(Records from a dataset)
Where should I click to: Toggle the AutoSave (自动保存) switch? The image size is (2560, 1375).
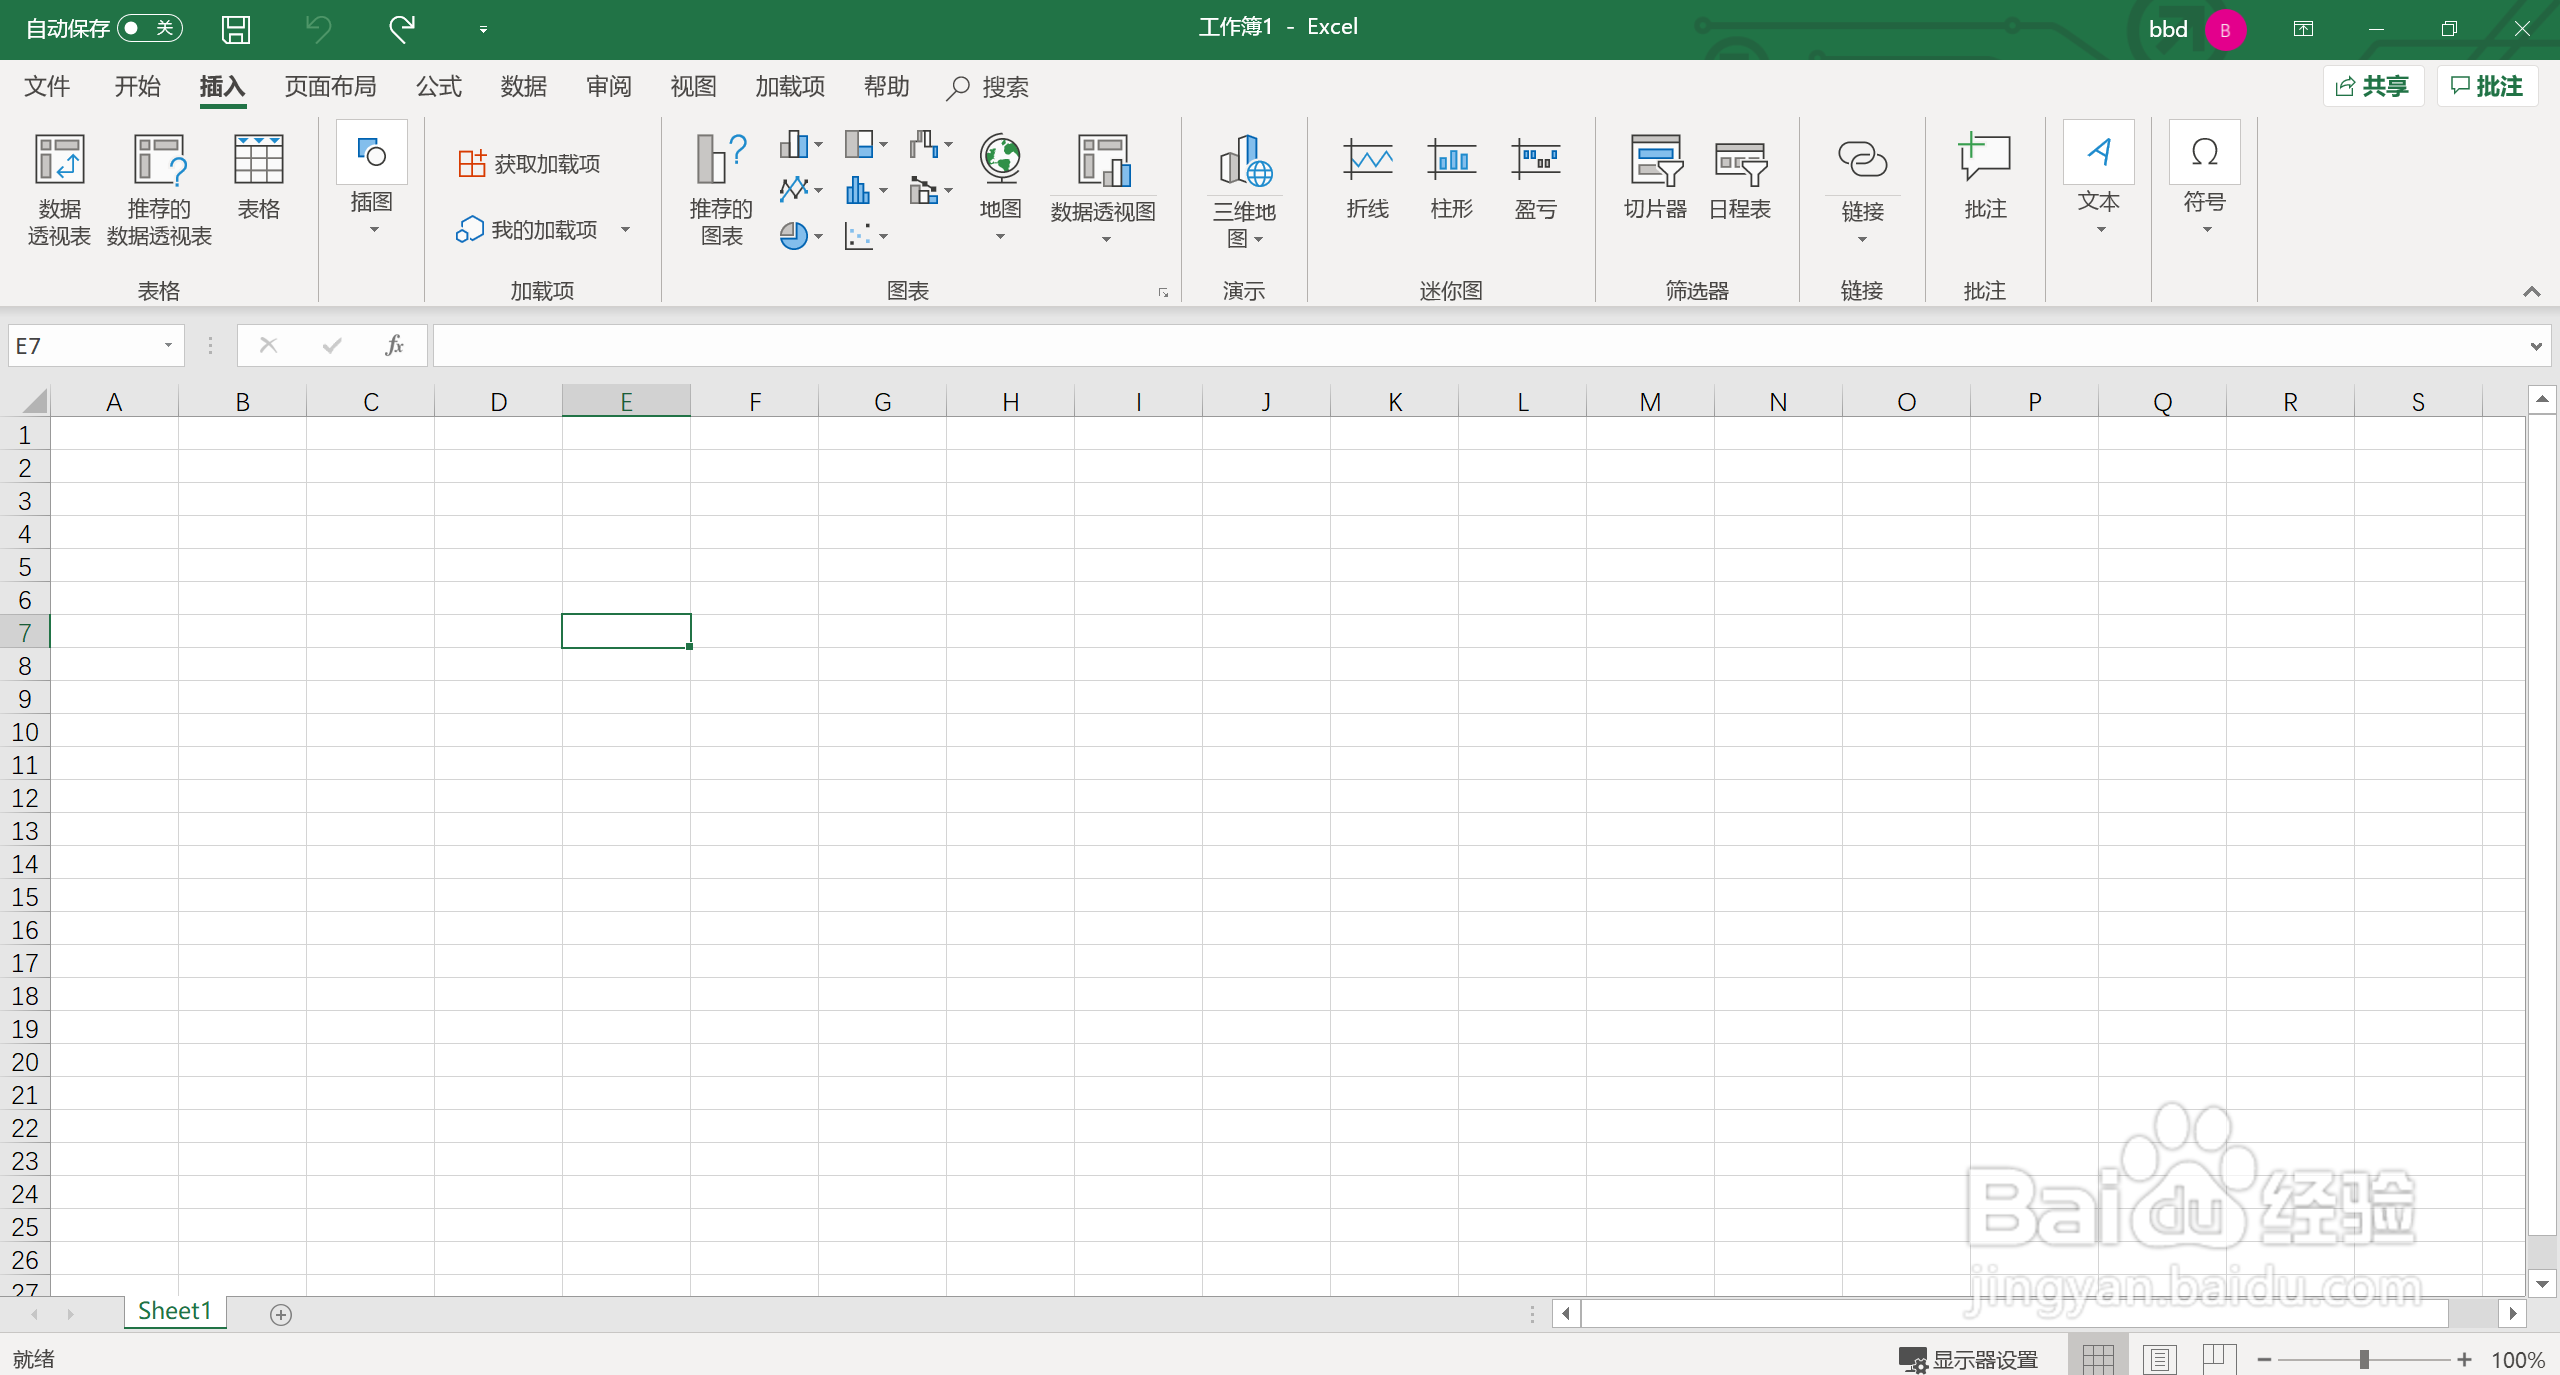150,28
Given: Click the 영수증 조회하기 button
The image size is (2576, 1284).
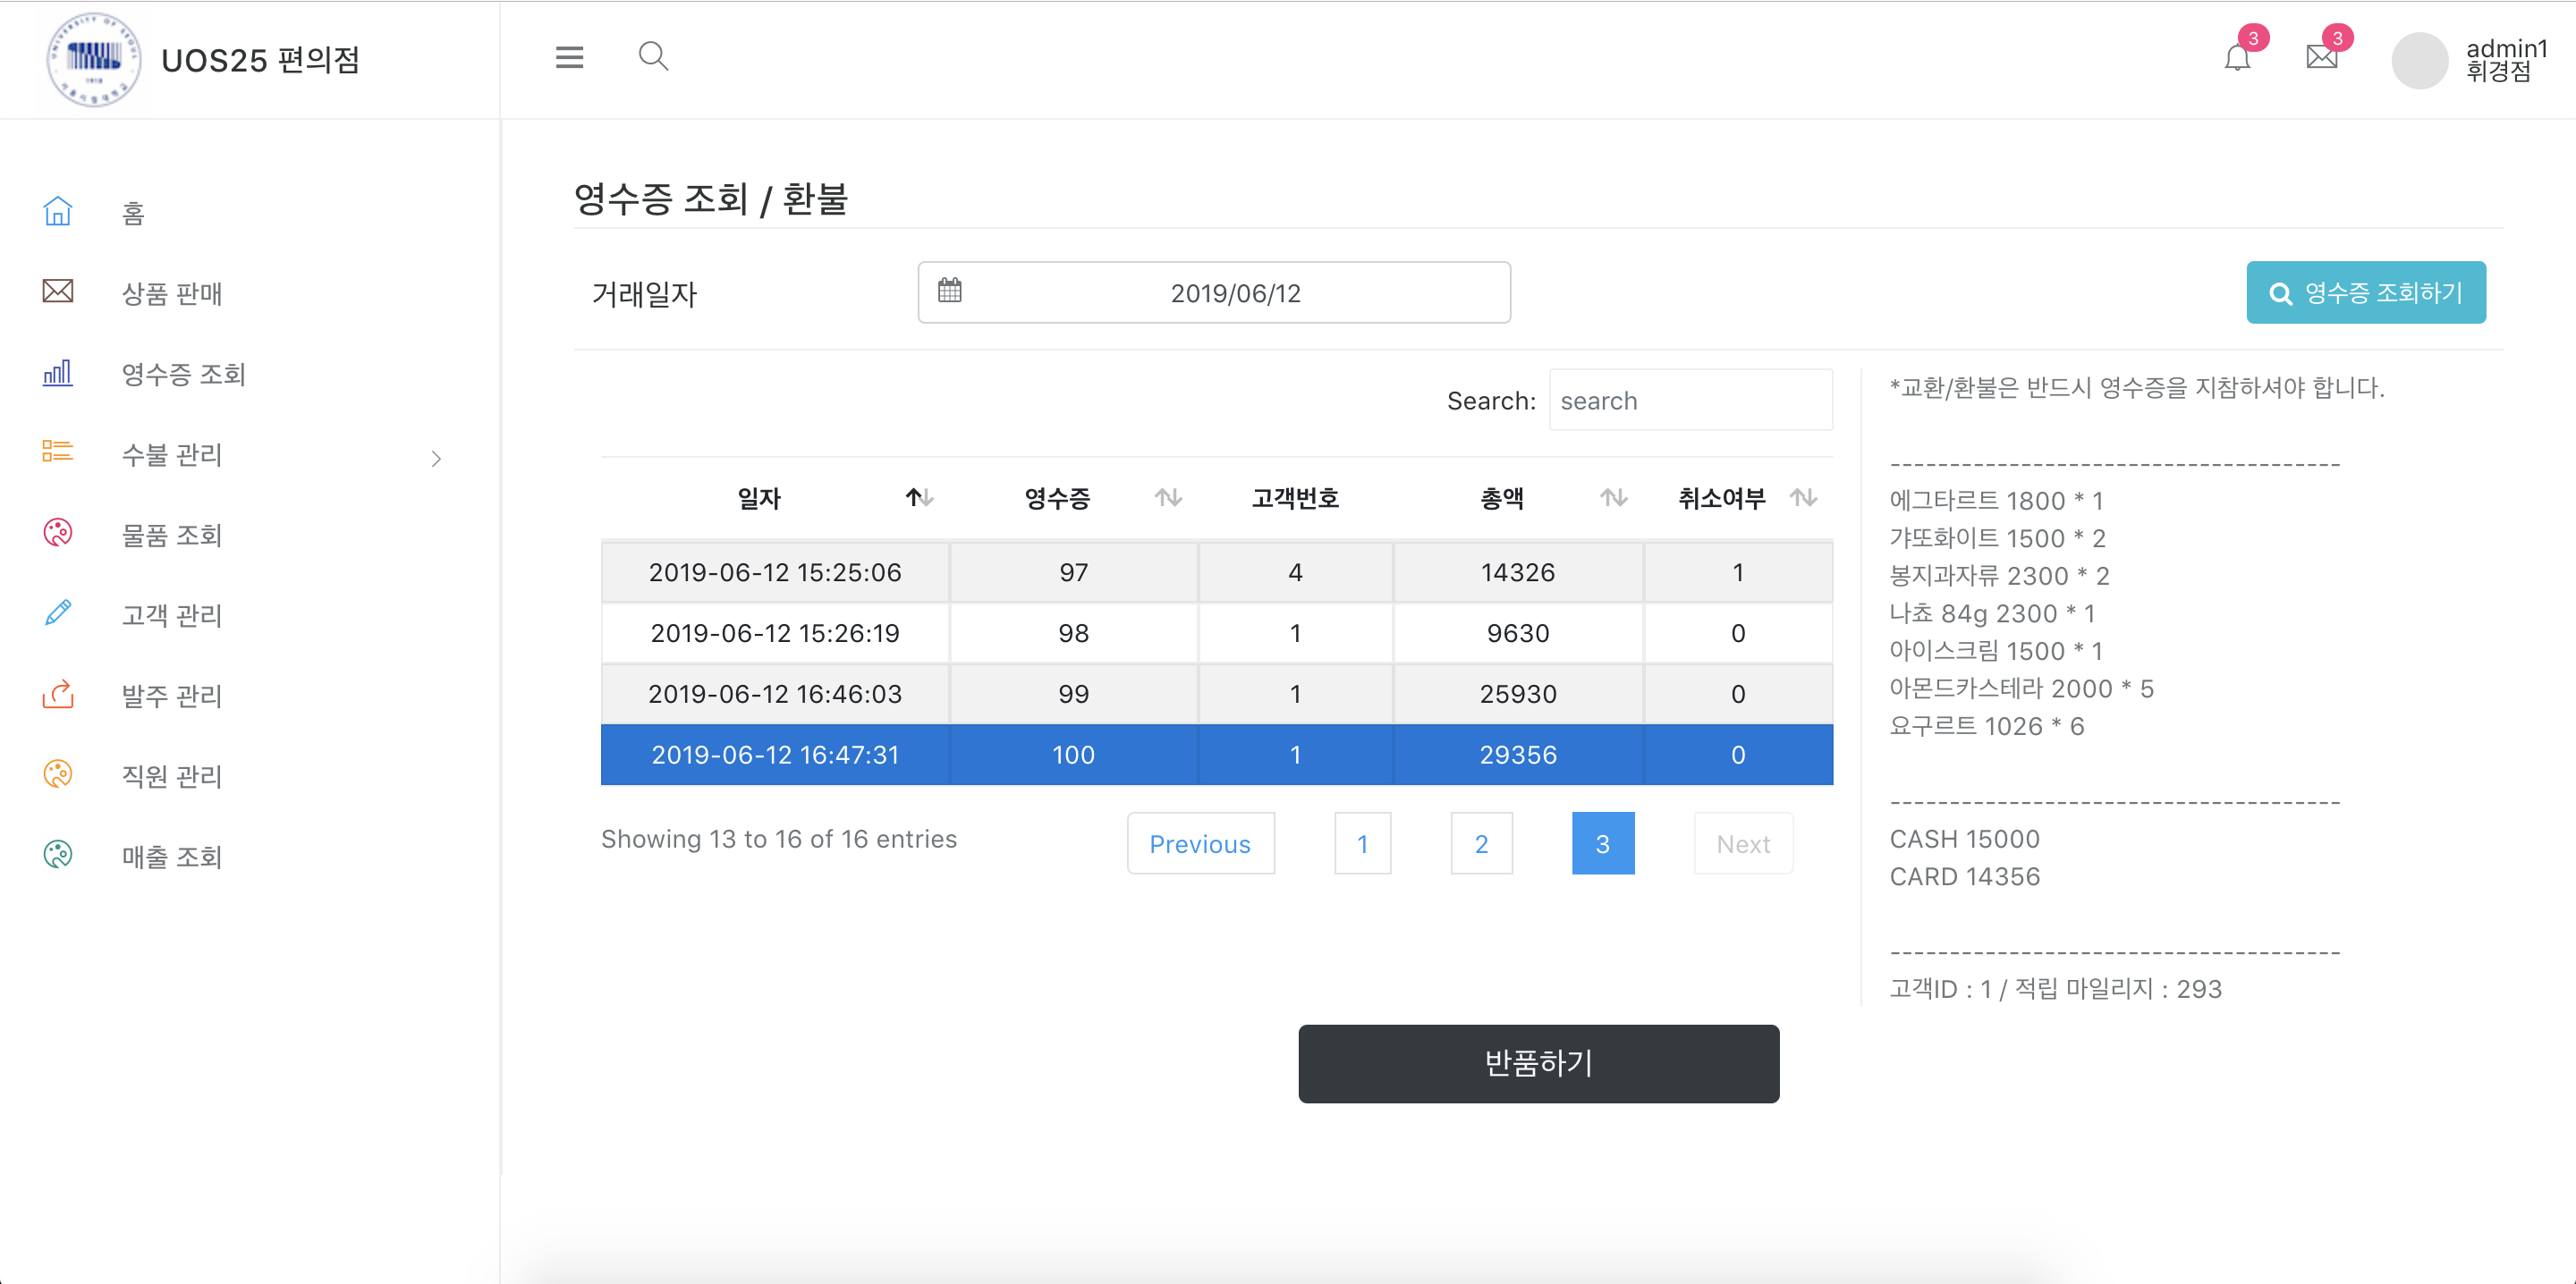Looking at the screenshot, I should [x=2365, y=293].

_Task description_:
Repeat every entry above exactly as written and omit any pictures it holds.

_Result of this task_:
Where should I click to: Toggle the AutoSave (自动保存) switch? The image size is (2560, 1375).
150,28
Given: Click the 영수증 조회하기 button
The image size is (2576, 1284).
Looking at the screenshot, I should [x=2365, y=293].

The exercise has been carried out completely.